Fig 3. Identification and characterization of cell population responsible for type I IFN production in PBMC.

Fig 3

(A) Total PBMC or PBMC depleted of either pDC (PBMC-pDC) or monocytes (PBMC-Mo) were left untreated or stimulated with I-TBEV for 24 hours. The production of IFN-α was measured in culture supernatants by ELISA. The results shown were mean values ± SEM of 3 independent experiments. (B) PBMC were left untreated (NS) or stimulated with R848 (5 μM) or treated with I-TBEV (1:12.5) alone or in combination with the TLR-7/8 inhibitor, ODN 2087. The production of IFN-α was measured by ELISA in supernatants collected after 24 hours.

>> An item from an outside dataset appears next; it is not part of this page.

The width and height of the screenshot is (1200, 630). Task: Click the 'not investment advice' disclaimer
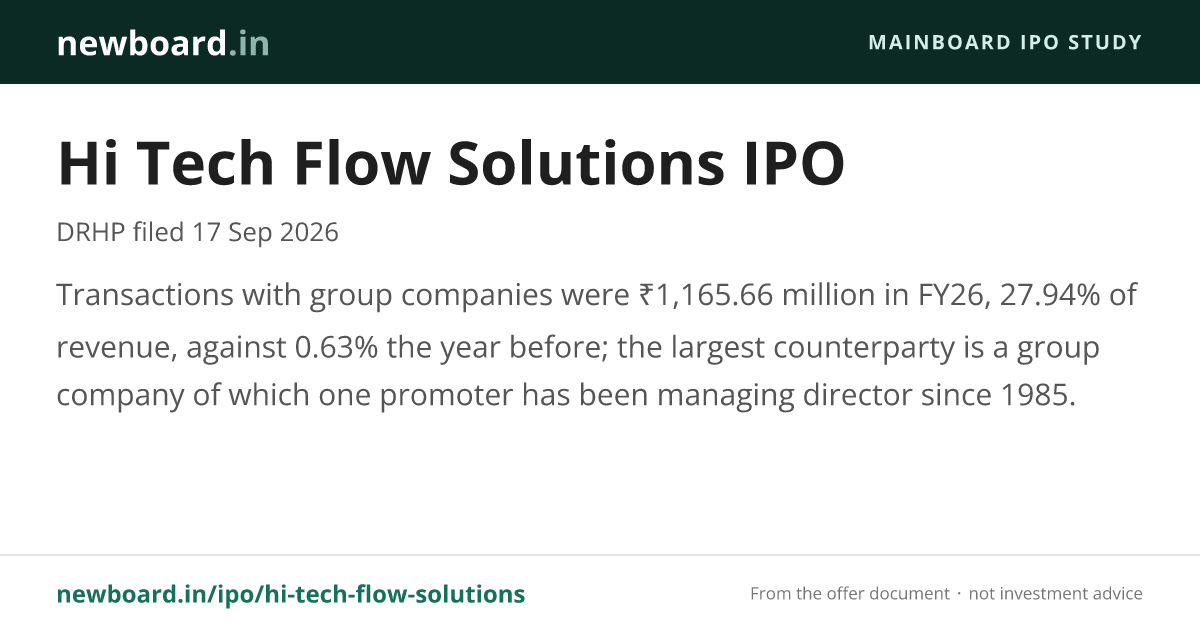tap(1056, 594)
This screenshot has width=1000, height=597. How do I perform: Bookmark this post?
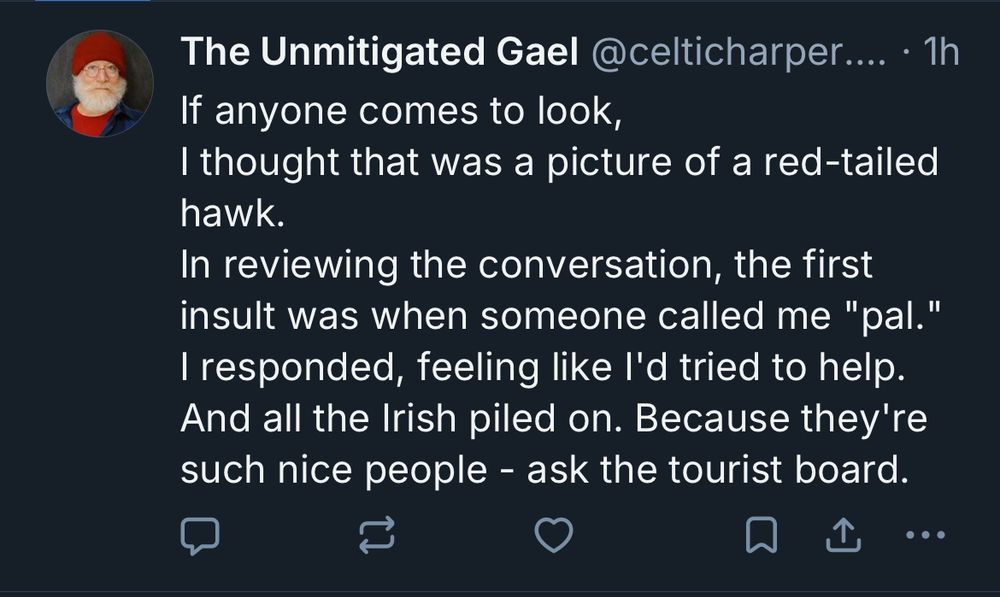click(762, 537)
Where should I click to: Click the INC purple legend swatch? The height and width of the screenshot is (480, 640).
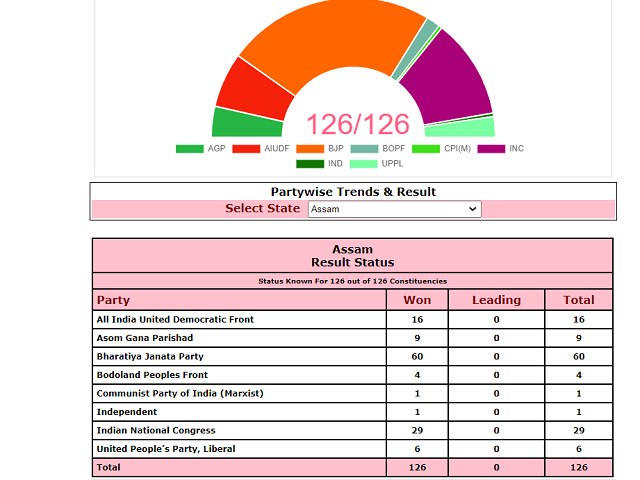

The results shown were mean values ± SEM of 3 independent experiments. ANOVA p value for IFN-α: 0.049. Based on LSD (equivalent to no adjustments). (C-F) Isolated pDC were left untreated (NS) or stimulated for 24 hours with I-TBEV alone or in combination with the TLR-7/8 inhibitor, ODN 2087. The production of IFN-α (C) was measured in culture supernatants by ELISA. The results shown are mean values ± SEM of 3 independent experiments. ANOVA p value for IFN-α: 0.000. Based on LSD (equivalent to no adjustments). (D) Isolated pDC were stained with PD-L1, HLA-DR, CD86, CD80, ILT7, BDCA2 and BDCA4. A total of 50.000 cells were analyzed per sample by flow cytometry to evaluate the percentage of pDC sub-populations in live BDCA4+ pDC. A representative pDC sub-population profile out of 3 different experiments conducted separately is shown: P1-pDC (PD-L1+ CD80-) population is indicated in red, P2-pDC (PD-L1+ CD80+) in blue. The production of TNF-α (E) and IL-6 (F) was tested by cytometric bead assay in 24 hour-collected supernatants. The results shown were mean values ± SEM of 3 independent experiments. ANOVA p value for TNF-α: 0.003; for IL-6: 0.001. Based on LSD (equivalent to no adjustments).